[GIVEN RECORDS]
Content starts

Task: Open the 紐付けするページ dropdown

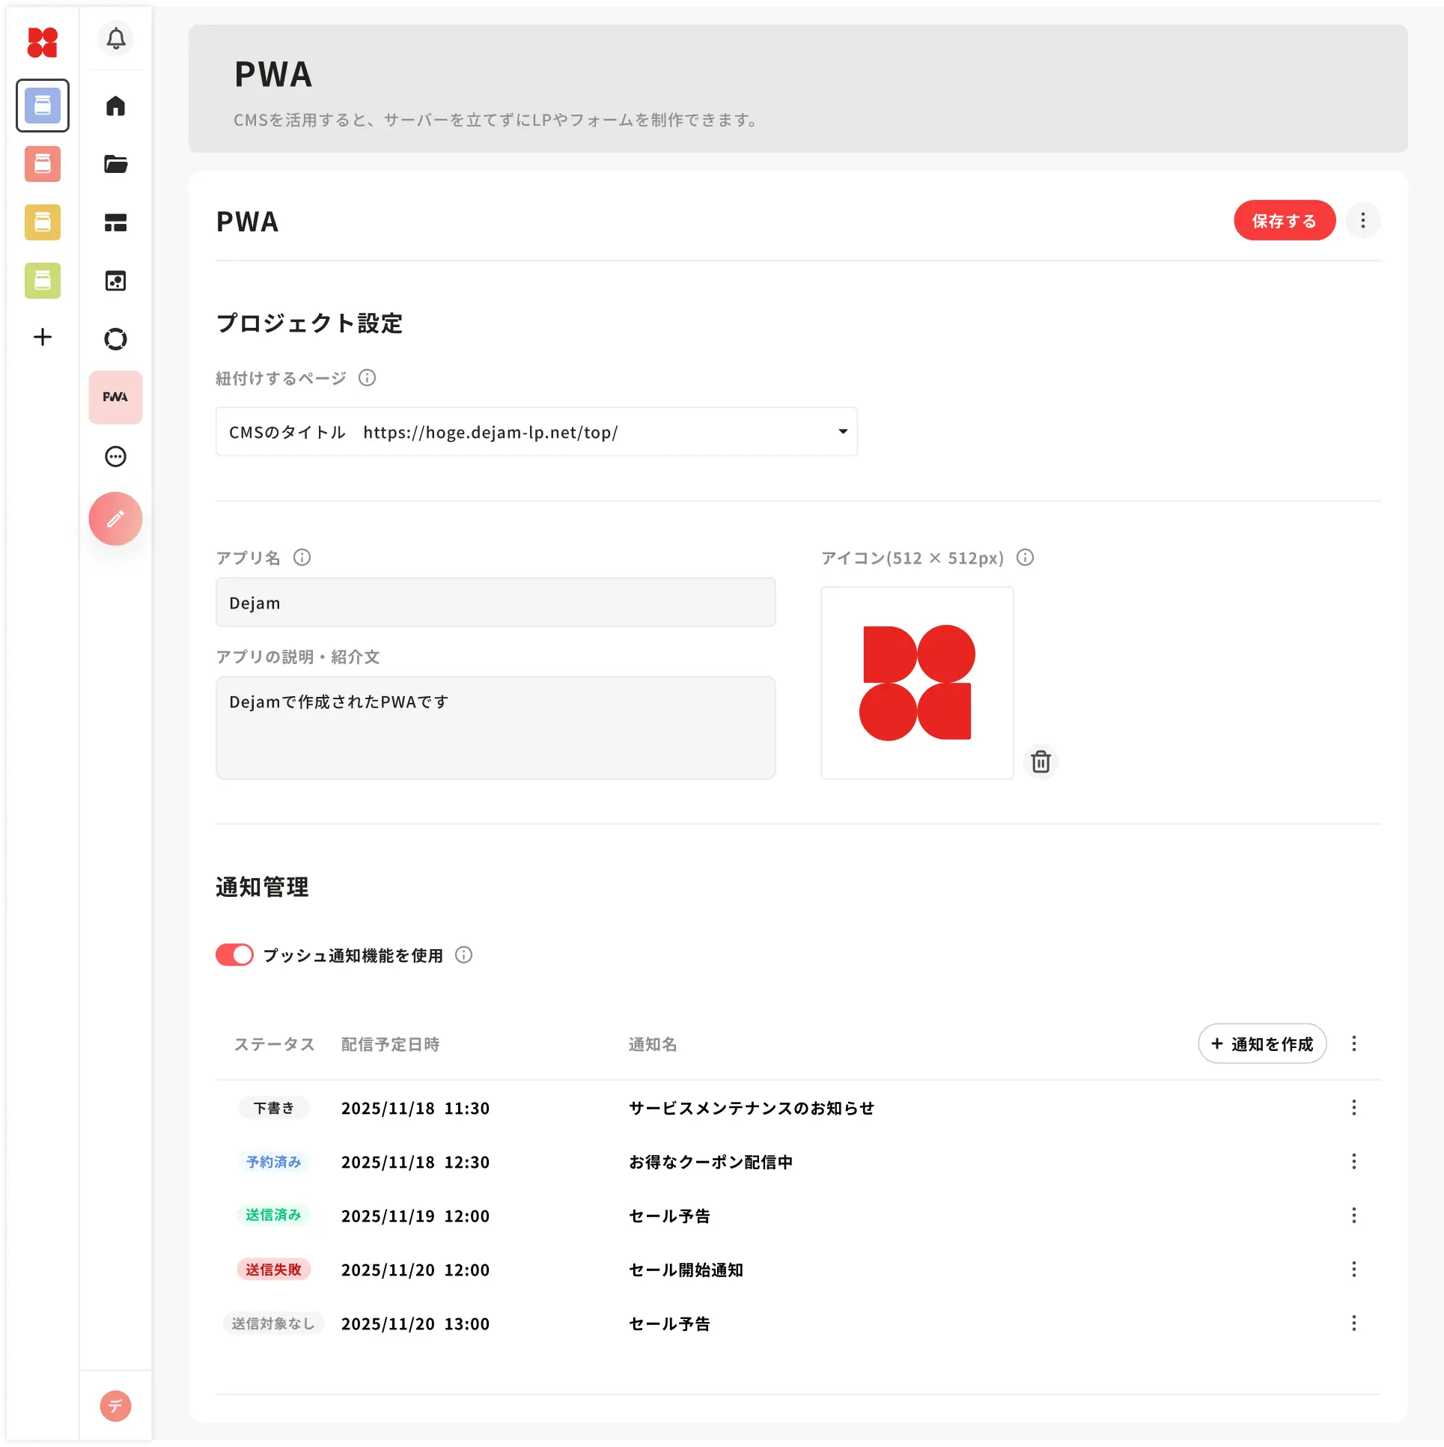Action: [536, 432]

Content ends
Content starts

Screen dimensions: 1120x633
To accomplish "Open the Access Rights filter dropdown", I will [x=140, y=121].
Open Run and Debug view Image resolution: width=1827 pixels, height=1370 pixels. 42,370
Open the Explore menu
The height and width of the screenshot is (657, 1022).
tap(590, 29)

Content ends
Content starts

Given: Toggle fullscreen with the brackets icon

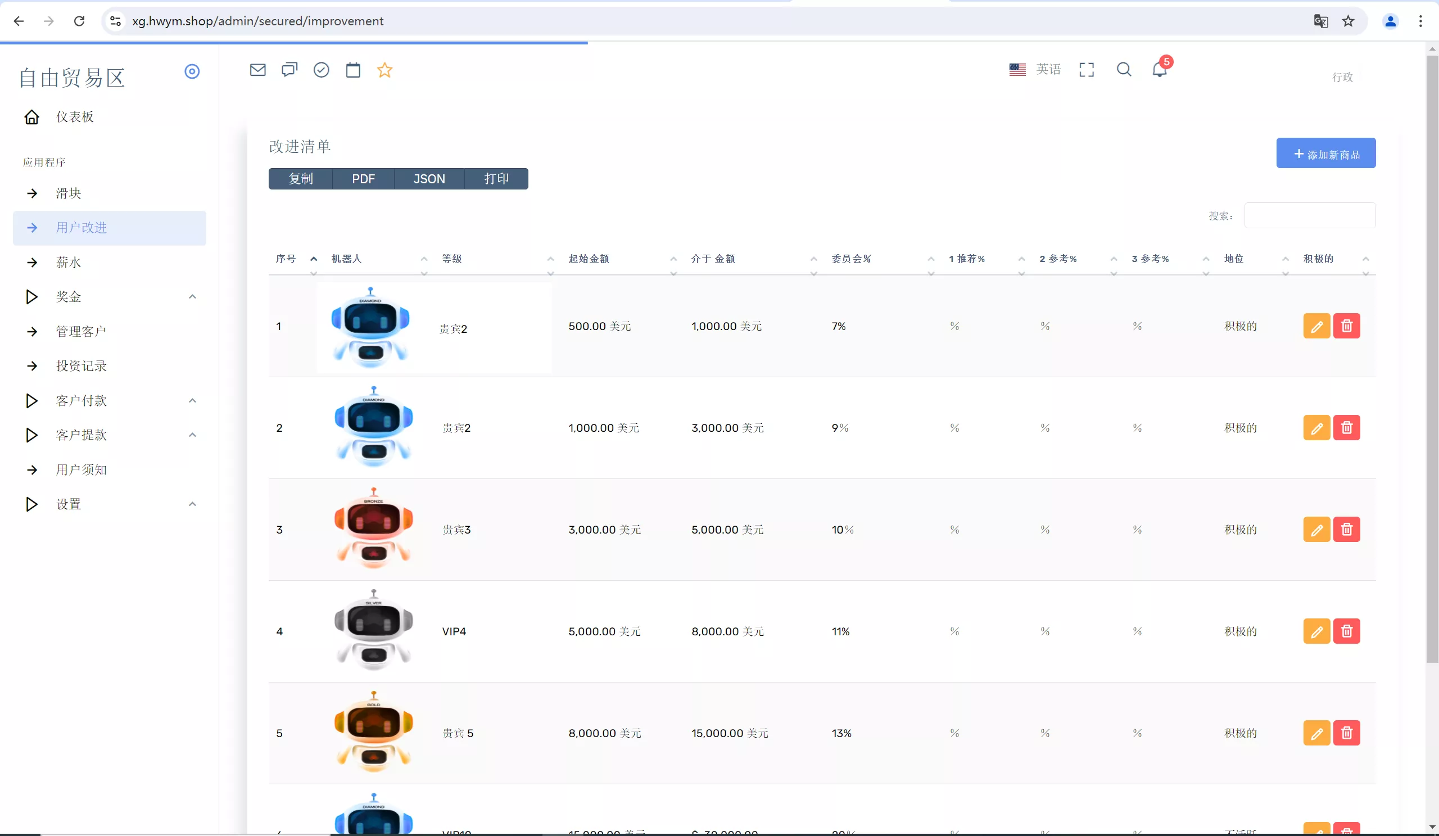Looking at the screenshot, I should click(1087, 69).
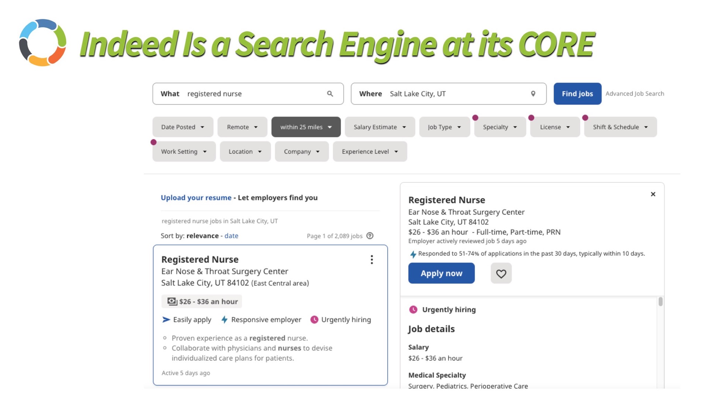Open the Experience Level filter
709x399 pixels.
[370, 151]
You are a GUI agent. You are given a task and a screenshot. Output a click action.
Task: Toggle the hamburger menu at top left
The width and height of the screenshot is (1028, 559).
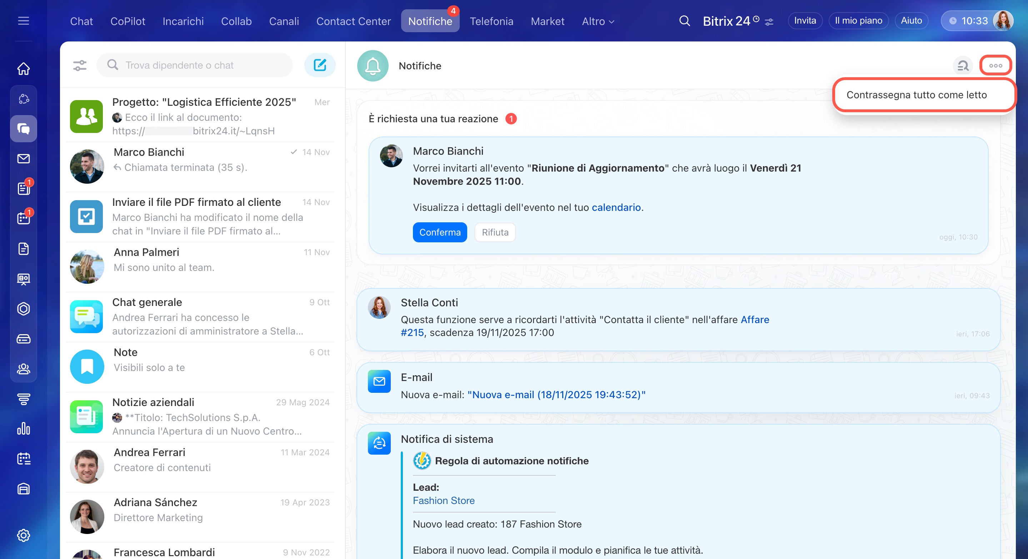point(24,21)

Content ends

Going by the data above, the answer is exactly the lines from the one holding "Given: Toggle fullscreen" to the one holding "Task: Toggle the hamburger menu at top left", both kept, with the pictures left out.

[PROBLEM SOLUTION]
Given: Toggle fullscreen with the brackets icon

Looking at the screenshot, I should click(1087, 69).
Open the Experience Level filter
709x399 pixels.
[370, 151]
You are a GUI agent. You are given a task and a screenshot. Output a click action.
Task: Toggle the hamburger menu at top left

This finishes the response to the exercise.